Anyone care to guess what breed our cockerel is?


----------



## Biring (Sep 24, 2020)

Another look.


----------



## robin416 (Sep 8, 2013)

He's some sort of game fowl but I don't know what kind.


----------



## Biring (Sep 24, 2020)

It could be Siamese or Burmese Game but it's more likely to be a cross between some game breed and what we call village chickens here. Hopefully he's the father to some of our unhatched eggs, but he has a handsome and much larger rival belonging to one of our neighbours.


----------



## robin416 (Sep 8, 2013)

Is that his rival? 

When it comes to game fowl in other countries most of the time we can't identify the particular breed here in the states. What we have is few and far between.


----------



## Biring (Sep 24, 2020)

Yes, that’s a neighbour’s cockerel. He looks a bit like a Javanese red jungle fowl, except he doesn’t have white ears. I’ve kept chickens on and off for many years but I’ve just started here and I don’t know much about the local breeds.


----------



## robin416 (Sep 8, 2013)

Ha, then you could be a could resource for teaching us about the different birds there. 

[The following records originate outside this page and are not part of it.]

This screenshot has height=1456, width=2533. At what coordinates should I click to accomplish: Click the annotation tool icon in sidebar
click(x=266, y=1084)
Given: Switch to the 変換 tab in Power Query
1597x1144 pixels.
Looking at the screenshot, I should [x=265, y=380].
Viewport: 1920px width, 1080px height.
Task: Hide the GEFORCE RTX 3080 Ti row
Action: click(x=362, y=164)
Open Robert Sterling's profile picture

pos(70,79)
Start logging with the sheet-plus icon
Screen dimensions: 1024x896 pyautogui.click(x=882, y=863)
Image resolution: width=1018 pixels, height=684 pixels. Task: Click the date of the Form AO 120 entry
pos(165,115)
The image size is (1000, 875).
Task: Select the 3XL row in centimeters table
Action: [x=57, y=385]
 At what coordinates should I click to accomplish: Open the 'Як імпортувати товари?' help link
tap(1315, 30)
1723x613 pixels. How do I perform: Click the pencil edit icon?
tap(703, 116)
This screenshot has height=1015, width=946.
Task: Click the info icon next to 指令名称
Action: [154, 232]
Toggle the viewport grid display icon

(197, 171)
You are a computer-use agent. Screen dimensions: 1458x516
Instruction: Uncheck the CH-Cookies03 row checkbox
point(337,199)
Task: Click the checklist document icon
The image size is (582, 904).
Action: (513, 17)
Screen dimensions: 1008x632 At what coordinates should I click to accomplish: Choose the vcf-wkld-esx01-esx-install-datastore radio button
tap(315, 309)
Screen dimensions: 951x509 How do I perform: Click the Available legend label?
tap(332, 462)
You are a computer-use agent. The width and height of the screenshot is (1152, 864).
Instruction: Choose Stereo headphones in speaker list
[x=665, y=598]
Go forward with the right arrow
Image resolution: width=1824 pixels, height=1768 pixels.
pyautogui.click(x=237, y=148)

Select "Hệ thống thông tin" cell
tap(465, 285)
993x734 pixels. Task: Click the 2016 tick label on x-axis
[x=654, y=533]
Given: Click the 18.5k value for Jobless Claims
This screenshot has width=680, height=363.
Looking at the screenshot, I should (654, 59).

If the neighbor's bird is still young the ears may not have developed their color yet. Or as you suspect it's a mix.


----------



## Biring (Sep 24, 2020)

This is the father of our second batch. We called him David (St. Hubbins/Coverdale). He's no longer around, probably sold or eaten.


----------



## Biring (Sep 24, 2020)

And this is the dad of our first batch. My wife thinks he's Siamese Game.


----------



## Poultry Judge (Jul 15, 2020)

Those are some handsome Gamefowl, perhaps you can teach us about some of your local breeds and the Jungle fowl crosses.


----------



## robin416 (Sep 8, 2013)

Dad of the second batch was a good looking bird.


----------



## Biring (Sep 24, 2020)

robin416 said:


> Dad of the second batch was a good looking bird.


We thought he looked ridiculous, like a washed-up, has-been rocker from the early 80s. Hence our nickname David St Hubbins (of Spinal Tap fame).


----------



## robin416 (Sep 8, 2013)

LOL The one thing about game bird roosters, they make a statement in their plumage. And I don't think I know of any that are aggressive to humans.


----------